Hi all,
My OpenSER system seems to run out of TCP handlers all the time. It looks to me that I need two child processes for each local IP and peer combination, because to and back communication do not use the same TCP channel.
I have a lot of TCP clients which would lead to more than 100 child processes. Does it make sense to reduce tcp_connection_lifetime? This would increase TCP overhead, but would allow me to have fewer child processes, right?
Any help is welcome. Thanks guys!
Regards
Gawith schrieb:
Hi all,
My OpenSER system seems to run out of TCP handlers all the time. It looks to me that I need two child processes for each local IP and peer combination, because to and back communication do not use the same TCP channel.
Using different TCP connection for sending/receiving is not elegant, but possible. Nevertheless responses should always be sent via the same TCP connection as the request.
I have a lot of TCP clients which would lead to more than 100 child processes.
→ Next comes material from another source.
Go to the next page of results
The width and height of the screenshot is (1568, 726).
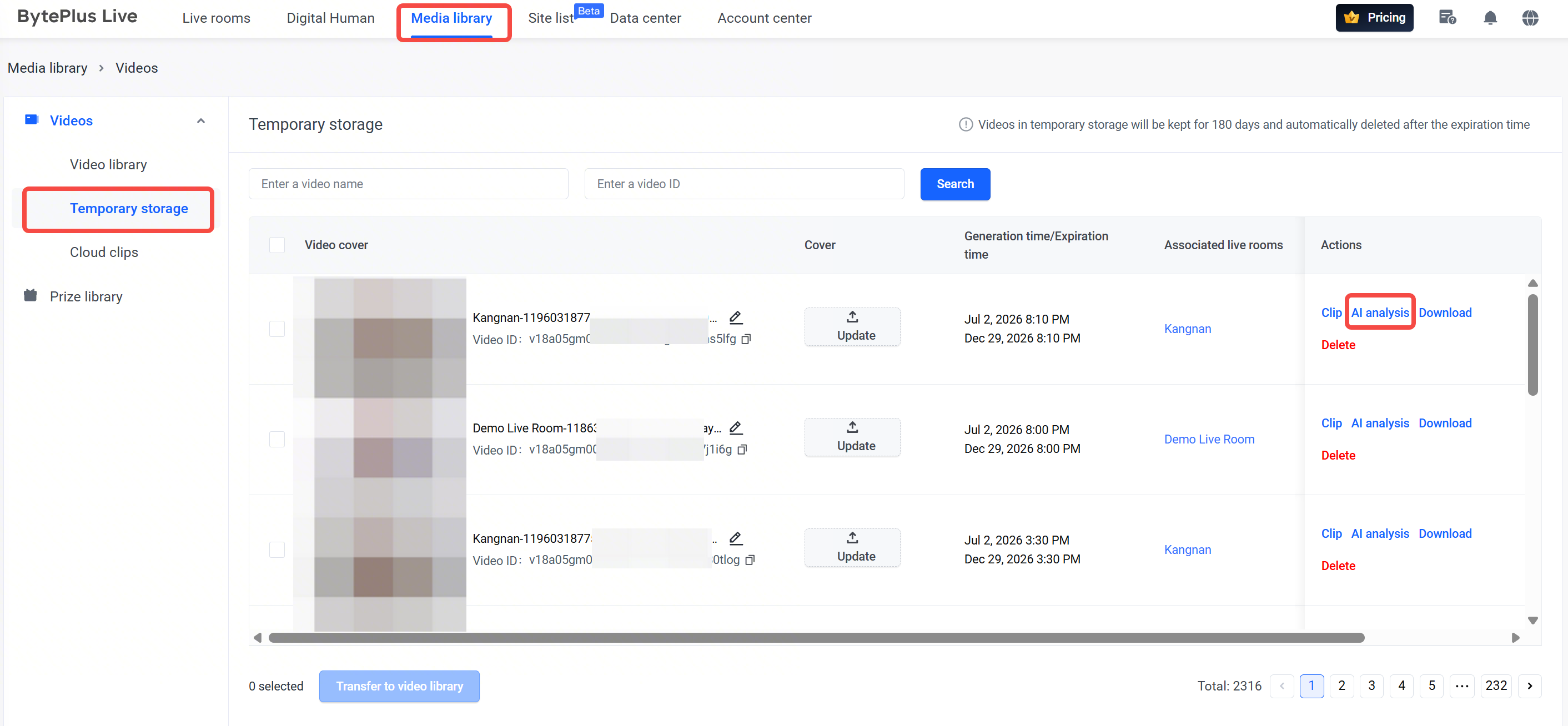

To handle 1000 TCP connection you do not need 1000 processes. In Kamailio there is one process which handles all the incoming TCP messages. As soon as the "TCP receiver" has received enough TCP fragments to build the whole SIP message, the SIP message is handled over to one of the "TCP worker" processes. You can identify the processes using "kamctl ps", e.g.:
# kamctl ps Process:: ID=0 PID=9280 Type=attendant Process:: ID=1 PID=9281 Type=SIP receiver udp:3.13.32.14:5060 Process:: ID=2 PID=9282 Type=SIP receiver udp:3.13.32.14:5060 Process:: ID=3 PID=9283 Type=SIP receiver udp:3.13.32.14:5060 Process:: ID=4 PID=9284 Type=SIP receiver udp:3.13.32.14:5060 Process:: ID=5 PID=9285 Type=SIP receiver udp:3.13.32.15:5060 Process:: ID=6 PID=9286 Type=SIP receiver udp:3.13.32.15:5060 Process:: ID=7 PID=9287 Type=SIP receiver udp:3.13.32.15:5060 Process:: ID=8 PID=9288 Type=SIP receiver udp:3.13.32.15:5060 Process:: ID=9 PID=9289 Type=timer Process:: ID=10 PID=9290 Type=MI FIFO Process:: ID=11 PID=9291 Type=TCP receiver Process:: ID=12 PID=9292 Type=TCP receiver Process:: ID=13 PID=9293 Type=TCP receiver Process:: ID=14 PID=9294 Type=TCP receiver Process:: ID=15 PID=9295 Type=TCP main
If a TCP message will be sent, a worker process will lookup for a existing TCP connection, "put" the TCP connection, send the SIP message on this TCP connection, and then give the TCP connection back to the "pool".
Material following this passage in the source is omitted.